◆ **TASK TO COMPLETE**: Set out the lines from the one holding "This screenshot has" through the end of the records, inclusive, as a JSON list of strings, one string per line, omitting blank lines. Leave the pictures out.

*** INPUT ROWS

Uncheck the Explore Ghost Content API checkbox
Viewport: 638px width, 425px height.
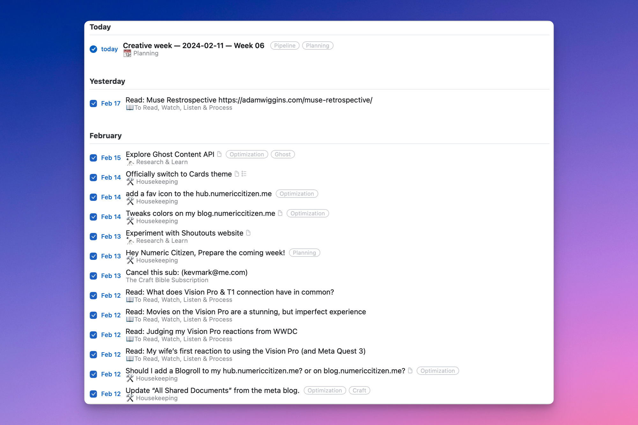tap(93, 158)
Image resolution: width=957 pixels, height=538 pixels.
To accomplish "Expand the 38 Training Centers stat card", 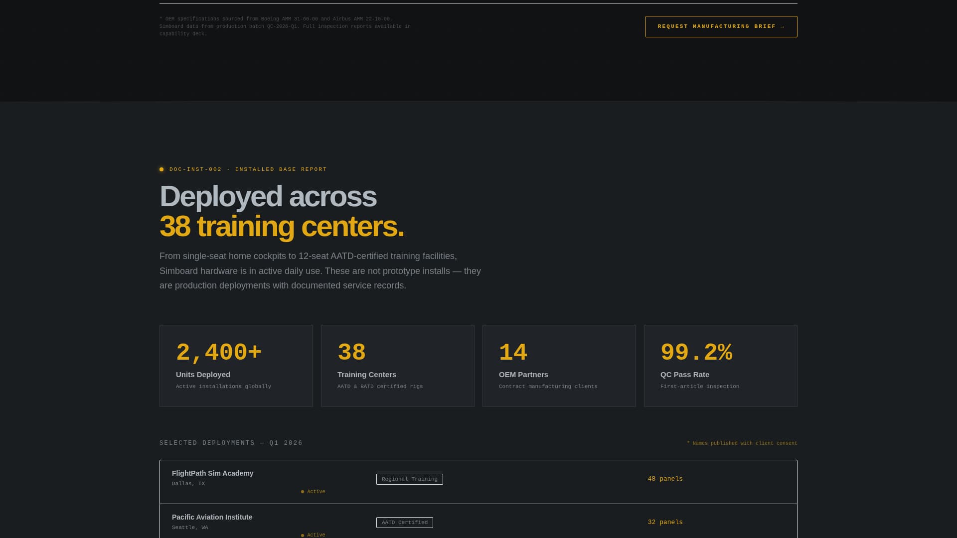I will coord(397,365).
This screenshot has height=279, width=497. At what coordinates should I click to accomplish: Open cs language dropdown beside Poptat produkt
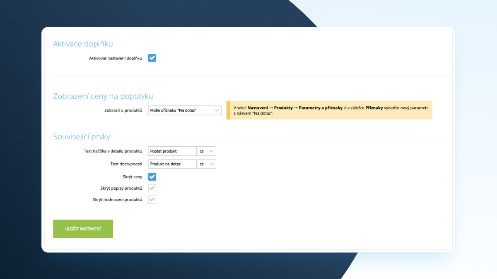[x=207, y=151]
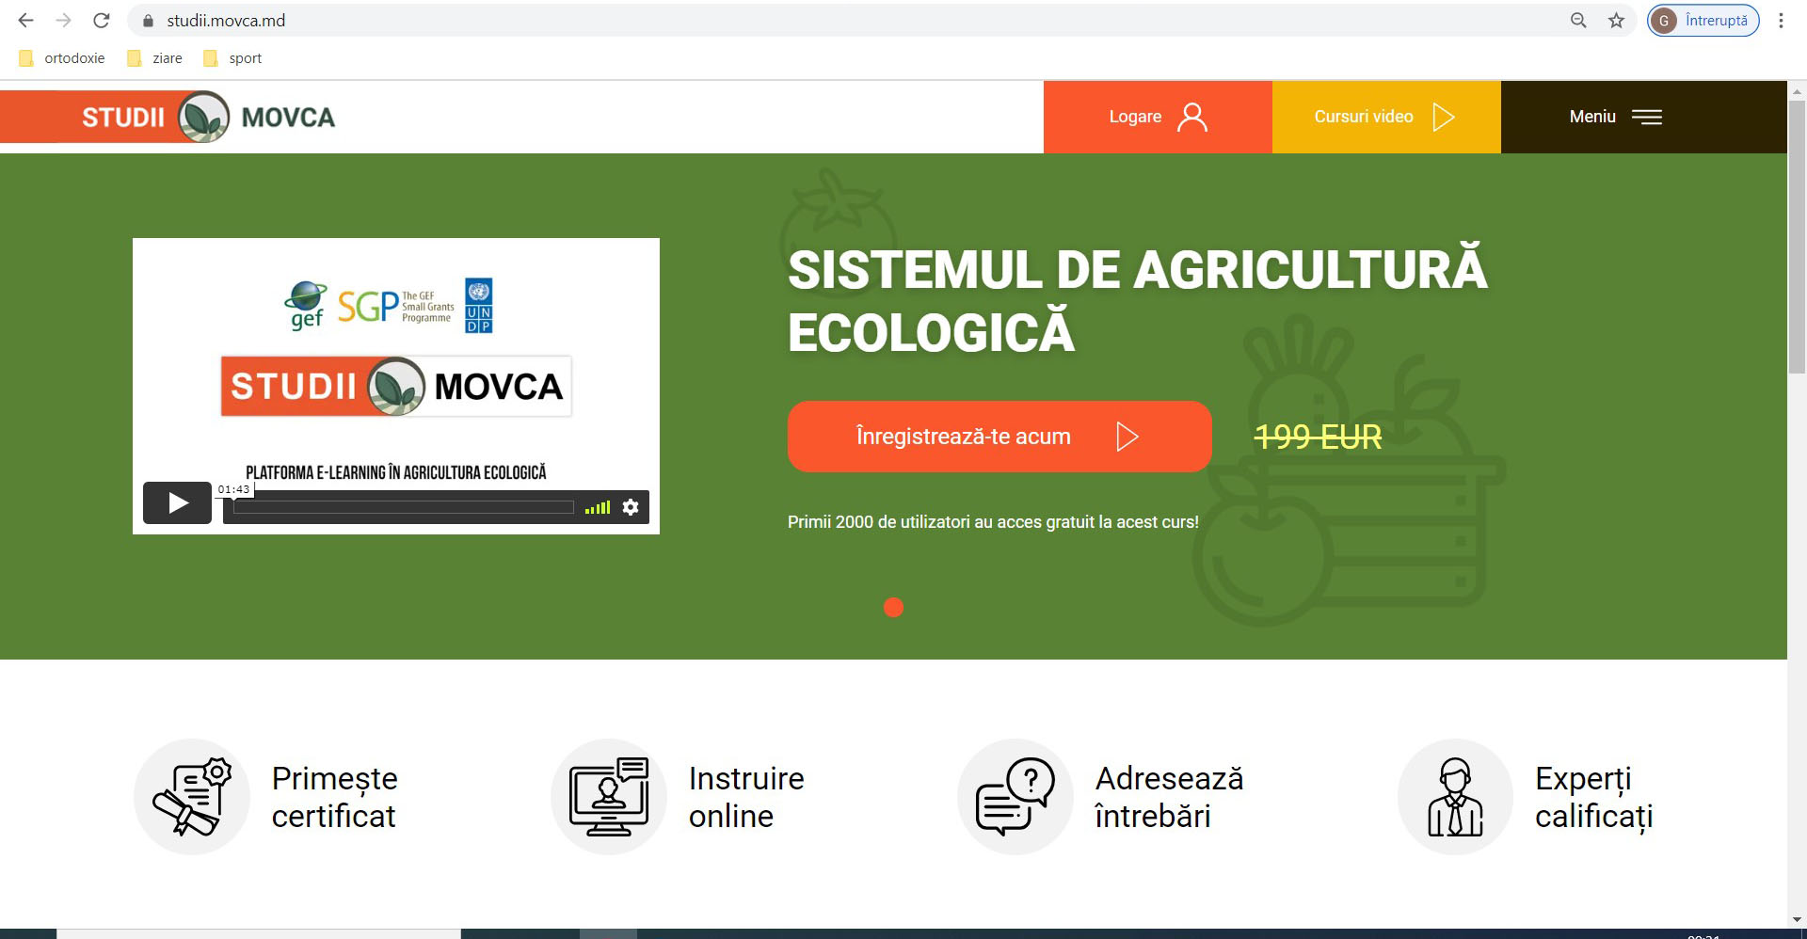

******

◆ **ANSWER BELOW**:
[
  "This screenshot has height=279, width=497. At what coordinates should I click to accomplish: Open cs language dropdown beside Poptat produkt",
  "[x=207, y=151]"
]